━━━ Document passage

Thanks for all of the information guys, that was hugely helpful. I'll call NCEES and i'll post here whatever response I receive for the benefits of others. I ordered a digital watch from Amazon, but now thinking about, specially given the response by *txjennah*, the paranoia of a beep might not be worth the benefit. I might just have to leave it at home.


----------



## youngmotivatedengineer (Oct 18, 2018)

Since you just bought watch, it should have instructions.  As long as it isn't a smart watch and is a basic watch with no alarm, thereshouldn't be any beeping.  

You can bring food/snacks as long as it stays on floor. They usually encourage you to bring lunch also so you don't have to chase down food depending on the test location and it's proximity to restaurants. 

Bookbag is allowed but rolling suitcase makes it easier to haul since you will have a good number of books and the weight can add up. Don't worry about feeling like you have too much stuff. Test day you will see other candidates and wonder if they brought every single book they had from college.

━━━━━━
━━━ Dataset excerpt

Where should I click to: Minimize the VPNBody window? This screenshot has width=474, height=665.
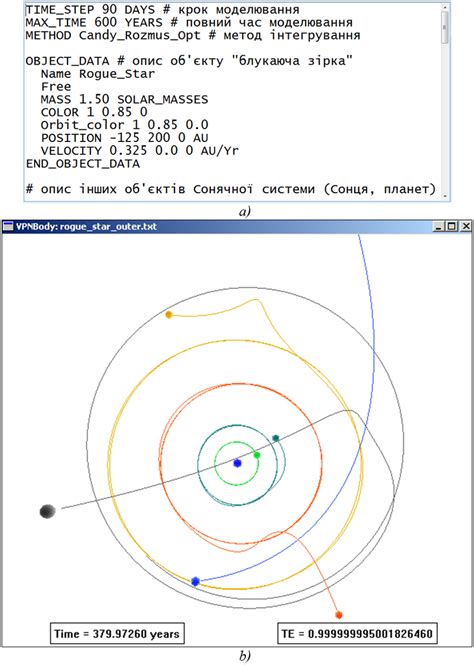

━━━━━━

### Written task
Please continue the forum thread about what to bring on exam day, starting right after its last sentence.

### Exercise response
I handwritten notes issue will vary by procter and is a risk you need to decide if you want to take. The problem is that test rules says you can only write in test booklet and nothing else.  If a proctor thinks you are writing in your notes/reference books and all your notes are in pencil, it's nearly impossible to proove which are old notes from when you studied and what they thought you were just writing during the exam. Having photocopied notes or notes written in pen eliminates thi's uncertainty.


----------



## bsimms89 (Oct 23, 2018)

In NY city only watches were allowed, it was REQUIRED to stay on your wrist, no table top clocks, nor could the watch be taken off and placed on the table.

No snacks or drinks were permitted, if brought they had to be checked with the proctor along with your lunch.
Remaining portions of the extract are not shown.